If you are responsible for the safety of the performers around you, ask yourself, "How much do they trust that what I am saying to them is the truth?" If the answer is "not much," you may have just found an area of focus for some of the next acts in your lineup.


Your Performers Need To See Your Pimples

Okay, cheesy title, but it's true. A study at the University of Massachusetts revealed that individuals are 5 times more likely to lie in email communication versus a face to face conversation. As you can expect, the less physiological or emotional connection one had to the person to whom they were communicating, the more likely they were to lie.

We are huge proponents of building trust with anyone in your life of whom you have expectations. One cornerstone of building that trust is being honest. As the study, shows, that can best be accomplished by talking with someone in real time, in front of them. They may be suspicious of your typed words, but they will have a hard time dispelling the sincerity in your voice and non-verbal language. You will also have the same chance to evaluate their level of honesty.

Even if you can't always have tough discussions face to face, try to choose the next best option. If you were thinking about emailing, call them instead. If a call was your plan and you will be able to see them face to face soon, save it for the real time meeting. Any steps you take to increase the trust people have for you will lead your circus to a better performance.


Absence of the Ringmaster Makes The Heart...

There was an interesting study done by Timothy Golden of the Rensselaer Polytechnic Institute. In a study of over 11,000 employees, he and his team found that employees are less satisfied if their boss is a "teleworker" instead of someone more frequently physically present with them.

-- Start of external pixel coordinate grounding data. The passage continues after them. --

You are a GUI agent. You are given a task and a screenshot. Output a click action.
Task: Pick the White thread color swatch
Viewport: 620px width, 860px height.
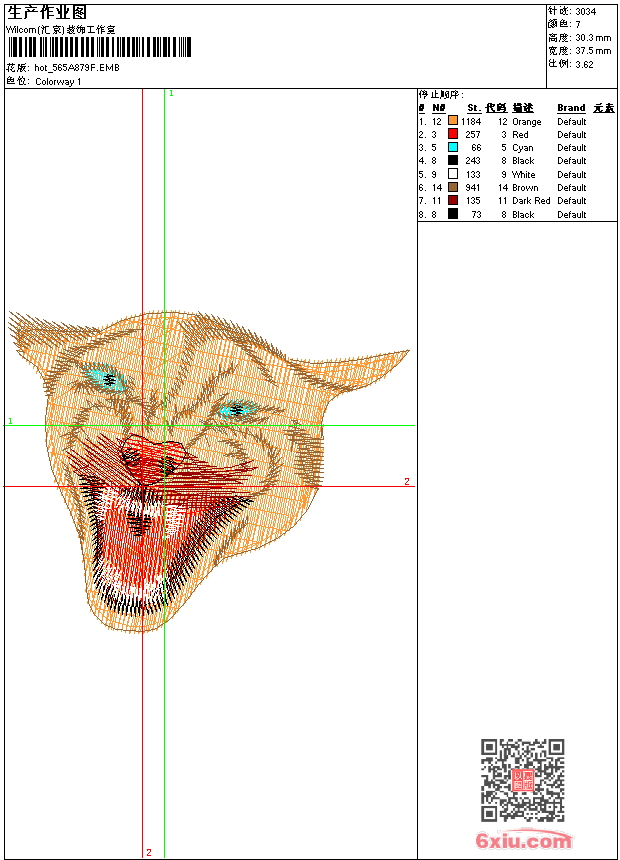[x=453, y=174]
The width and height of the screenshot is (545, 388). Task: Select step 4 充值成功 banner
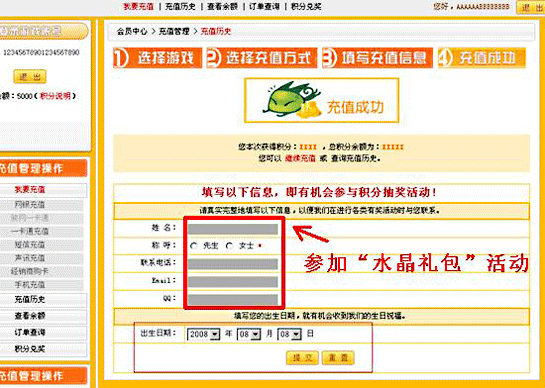click(x=482, y=58)
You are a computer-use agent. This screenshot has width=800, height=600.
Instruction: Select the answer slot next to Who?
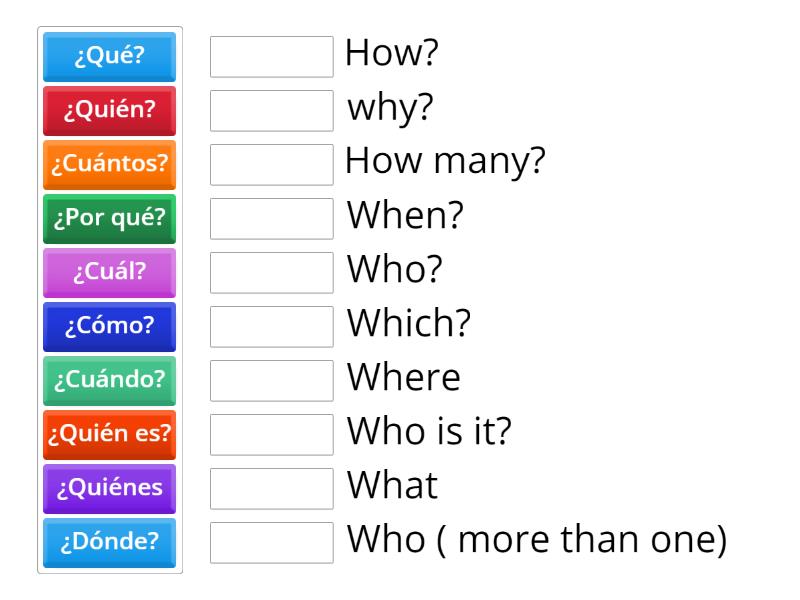[271, 273]
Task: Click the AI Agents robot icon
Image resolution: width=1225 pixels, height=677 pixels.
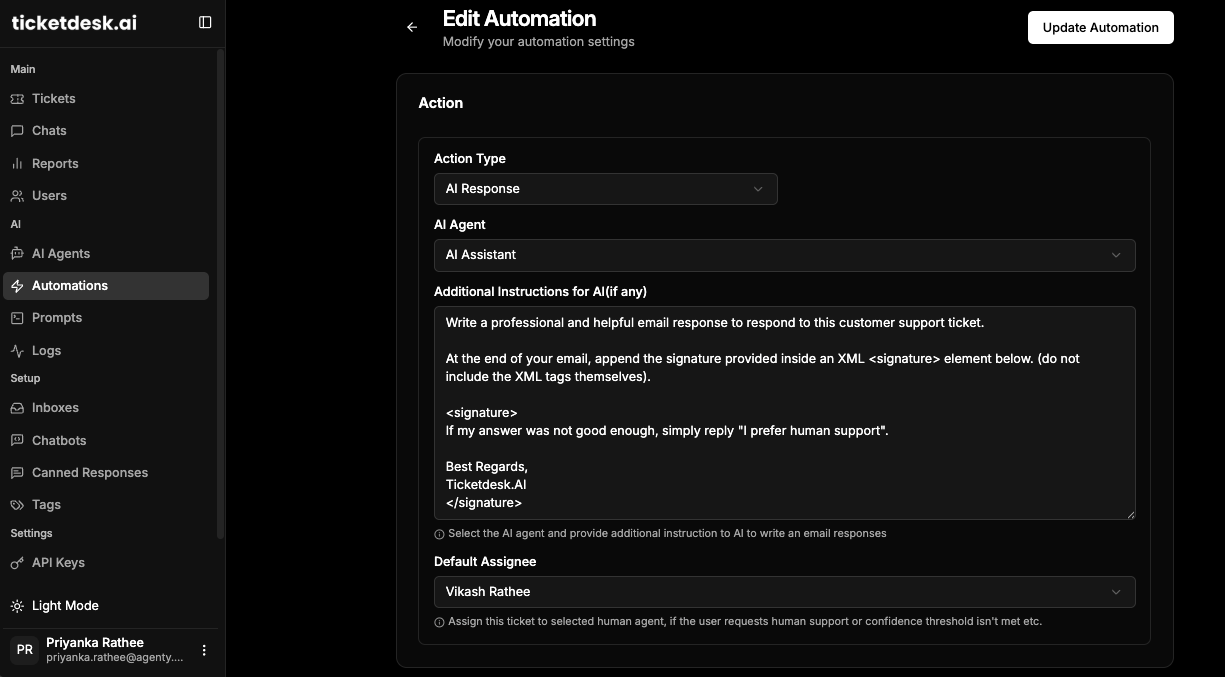Action: [17, 254]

More specifically, the research showed that employees:

  • Get less feedback
  • Feel less empowered
  • Are less satisifed with their jobs

Even if you are a manager that is onsite with your people most of the time, it is vital to remember that they need your feedback, need to know they are trusted to make decisions and that what they do is important. You may even want to make time in your lineup on a daily or weekly basis to reflect on how you are doing on meeting the needs of those who depend on you. Be specific to each employee (or even family member) and add tasks in your lineup as needed to address any deficiencies.

After all, the last thing you want is to step into the ring and find that all your performers have left!